I have been retained a few times for the unpleasant job of Expert Witness in a patent legal fees dispute. Trust me, it is no fun picking apart the legal bills of a professional colleague. It is particularly dreadful when said ‘professional’ has over-billed the client to a level that is shocking and borderline morally repugnant. We all know lawyers who tend to push it and over-charge clients, but some are way beyond the pale. It’s reprehensible for many reasons, but that’s not the point here…
23 years ago I had a very wise mentor who called me into his office and said “your work quality is very good but your bills are high. You don’t want that reputation – it’s hard to shake. Don’t be ‘that guy.’” I remember the long walk back to my office, humiliated, but this was great advice for a young lawyer and I am deeply appreciative to this day. This advice has helped to shape who I am as a lawyer and as a person.
As lawyers, we sell our lives one slice at a time “on the clock” at an hourly rate. We all feel some degree of pressure to push billable hours in order to increase our income, impress the partners, make a good bonus, and/or make partner. But here’s my advice: don’t do it. Bill reasonably and you will win big over the long run.

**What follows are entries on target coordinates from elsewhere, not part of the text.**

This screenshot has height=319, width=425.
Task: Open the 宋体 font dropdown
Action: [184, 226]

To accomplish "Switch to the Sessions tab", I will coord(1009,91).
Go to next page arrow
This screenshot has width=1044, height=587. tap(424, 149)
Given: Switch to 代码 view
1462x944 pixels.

There’s an old saying: those who take eat well, but those who give sleep well… So be a giver, not a taker. But this isn’t intended to be a lecture on morals; there are plenty of practical reasons why over-billing is a bad business strategy. Clients want high quality work at a reasonable price, so give it to them and you will achieve all the success you desire, and you’ll sleep well (as an added bonus)…

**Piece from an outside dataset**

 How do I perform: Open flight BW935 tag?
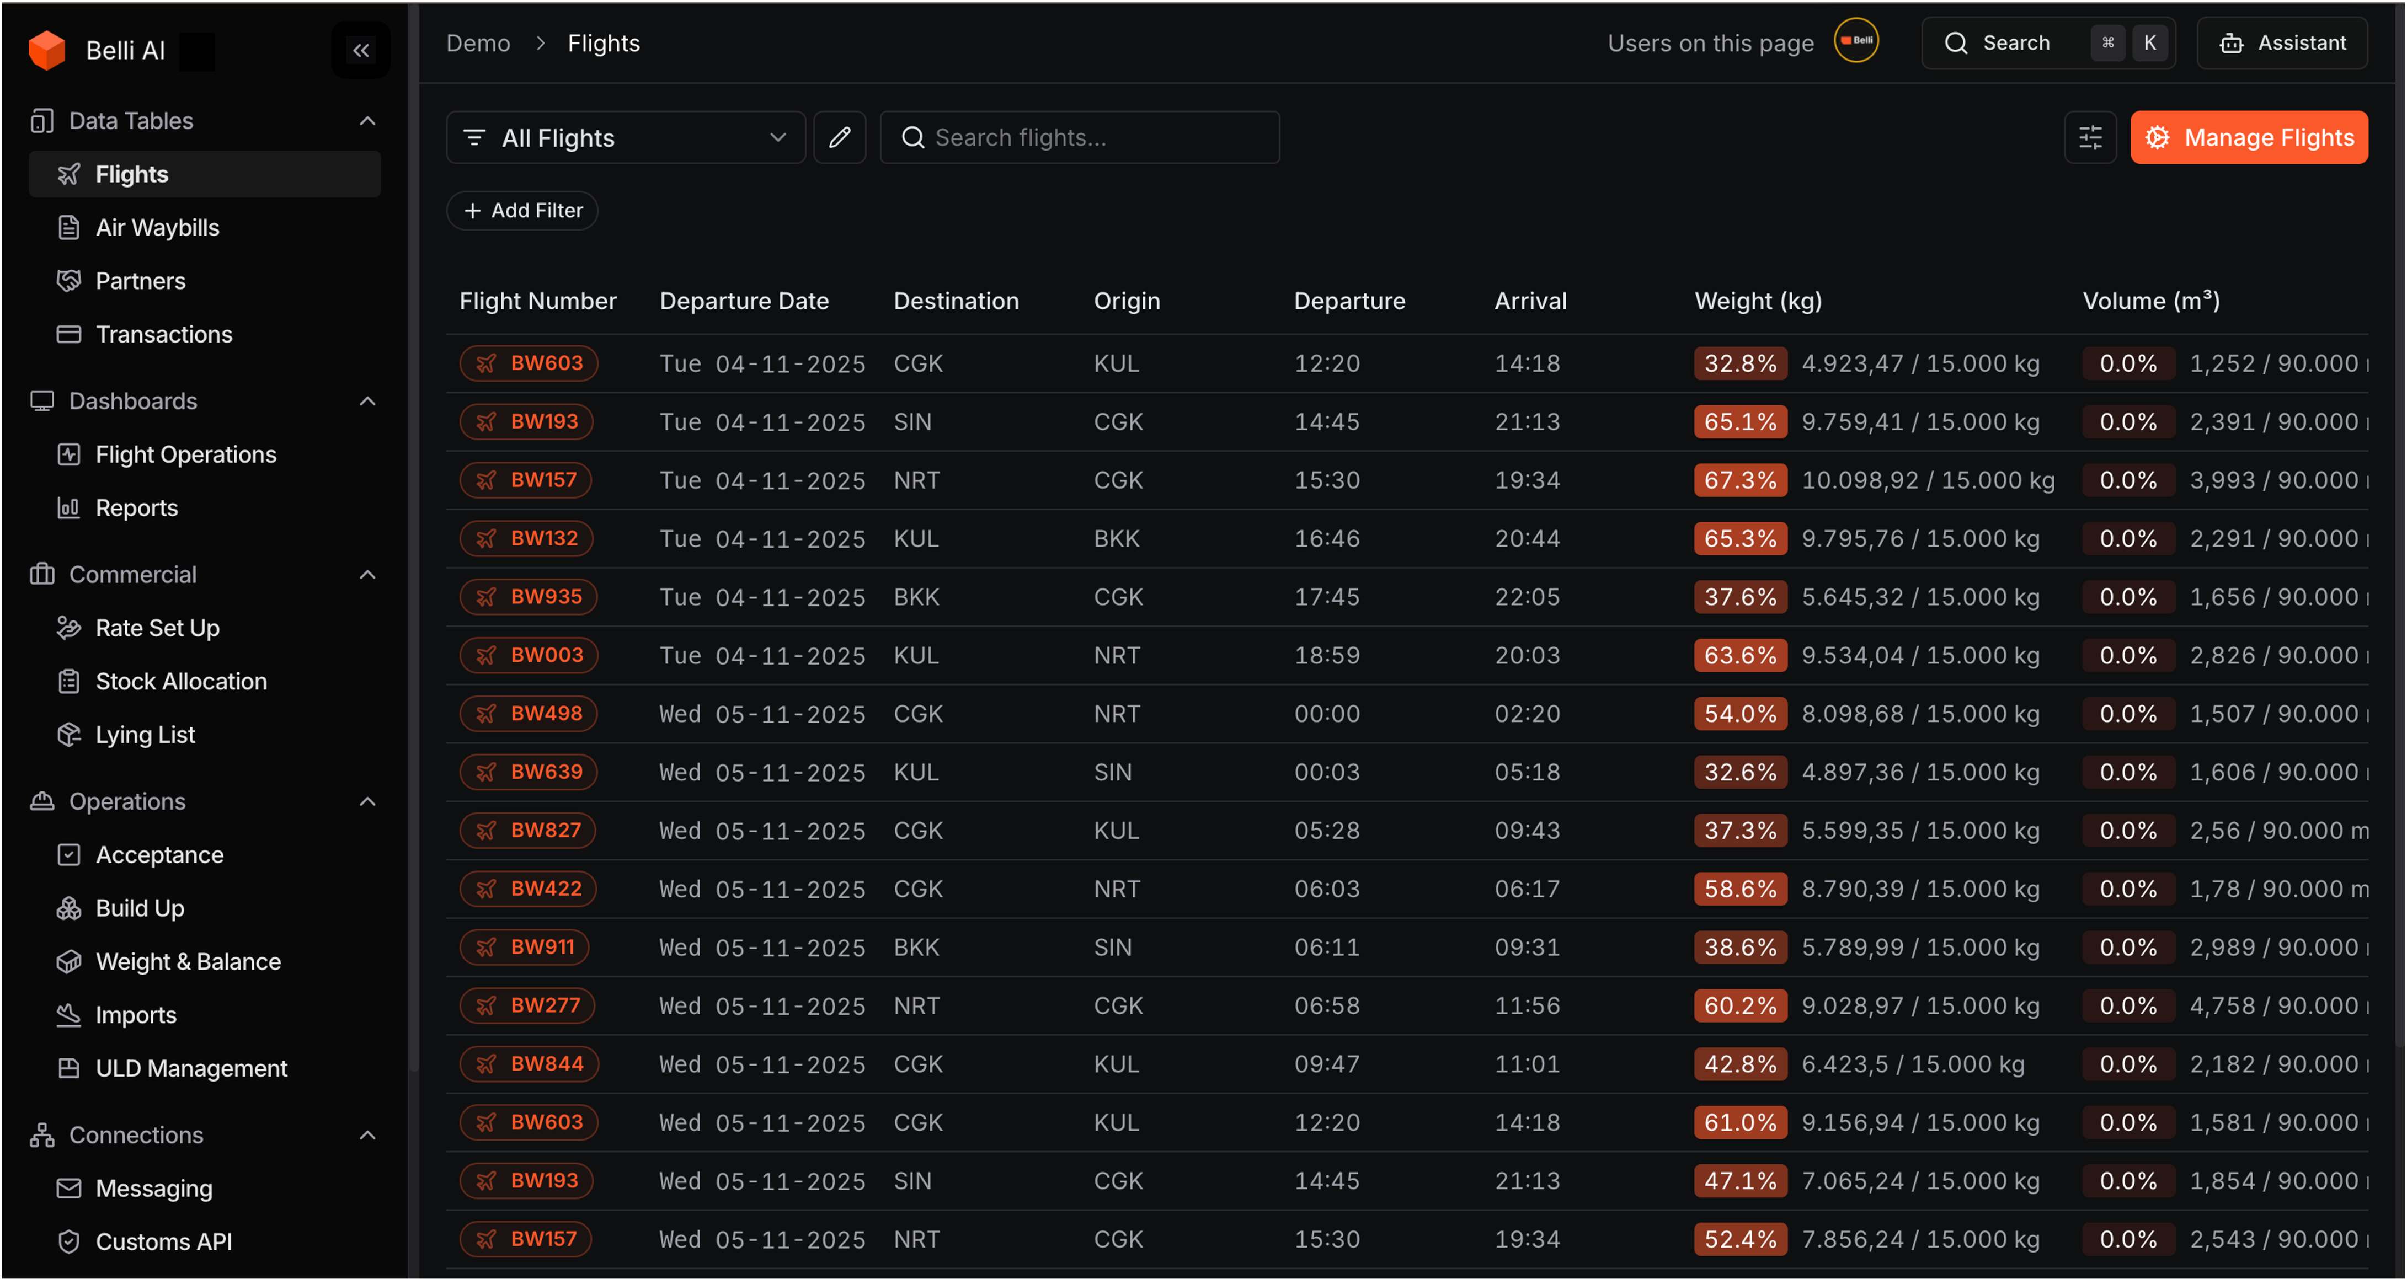(x=529, y=597)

The optimal value of a client arises from longevity, not from maximum billing rates. A $100K/yr client budget over 10 years is much more valuable than a $150K/yr client who fires you after one year when they find someone who bills more reasonably.
The cornerstone of a long healthy attorney-client relationship is trust, and this is directly connected to reasonable billing practices. Treat clients right and they will treat you right (usually…).
Practicing law is not a sprint, it’s a marathon. You will make plenty of money over the course of your career; be patient. You probably have a healthy hourly rate, and you’ll bill more than 50,000 hours over the course of your career – you’ll be fine financially without padding your bills. If you do high quality work at a reasonable price, clients will stay with you for the full marathon.
As a lawyer, reputation isn’t everything; it’s the only thing. Success requires a reputation as a producer of high-quality legal work at a reasonable, competitive price. If you gouge your clients, they will eventually figure it out, and nothing spreads faster than good gossip about a lawyer who is ripping off clients. You will lose everything in the long run: you’ll lose your reputation and you’ll lose your clients.
ABA Model Rule 1.5 is very helpful. This rule states that legal fees shall be reasonable, and may be based upon a “time and labor required,” “novelty and difficulty of questions involved,” “the fee customarily charged in the locality for similar legal services,” “time limitations imposed by the client,” “nature and length of the professional relationship,” “experience, reputation and ability of the lawyers performing the services,” and other factors. These are all important factors in determining what is a reasonable fee, and you should include ABA Rule 1.5 in your engagement letter. Make sure you client understands your billing practices up front – no surprises!
Look at the legal services rates in your region. For patent attorneys, the AIPLA produces an annual Economic Survey, which is worth the price of membership. Look at the average numbers for services you provide, and fly under them. Rates are plenty high across the country, and being under the average is a good strategy for retaining clients and for attracting new clients.
It is also very important to be clear with your clients regarding billing. Your clients are all operating under a budget, so billing certainty is critically important. Give them a price estimate for their spreadsheet, and then stick to it. If you wreck their spreadsheet, they will be irritated, you will look bad, and you may lose the client. If you need to overrun the estimate, then call the client first. Clients don’t like billing surprises, so don’t surprise them. Explain the situation ahead of time, and they will appreciate it. They know that an estimate is just that – it’s a guess, but whenever possible, beat the estimate and be a hero; it’s a great relationship builder.
Be crystal clear with your clients. Communicate with them regarding your invoices so there are no surprises. Help them to budget accurately. And bill reasonably. Do the right thing: it will pay off.
So, here it is:
1) Over-billing clients is just plain bad business. So be a giver, not a taker. It will pay dividends.
2) Focus on quality, not billable hours. If you don’t, the client will find someone else who will.
3) Be clear with your clients regarding your reasonable billing practices. Include ABA Rule 1.5.
4) Figure out the local average for legal services and fly under it. It’s great for client relations and for marketing, and you’ll still make money.
5) Understand that your client lives on a budget spreadsheet – help them do their job.
6) Give the client an estimate, and then beat it, whenever possible. Be a hero.
7) Don’t be “that guy” who over-charges. Everybody knows what you’re up to, and they don’t like it.
8) If your firm is putting enormous pressure on you to bill, then ask yourself if you are in the right firm.
9) It’s a marathon, not a sprint: pace yourself.
10) Consult your favorite ancient holy book – there’s probably some good billing advice in it!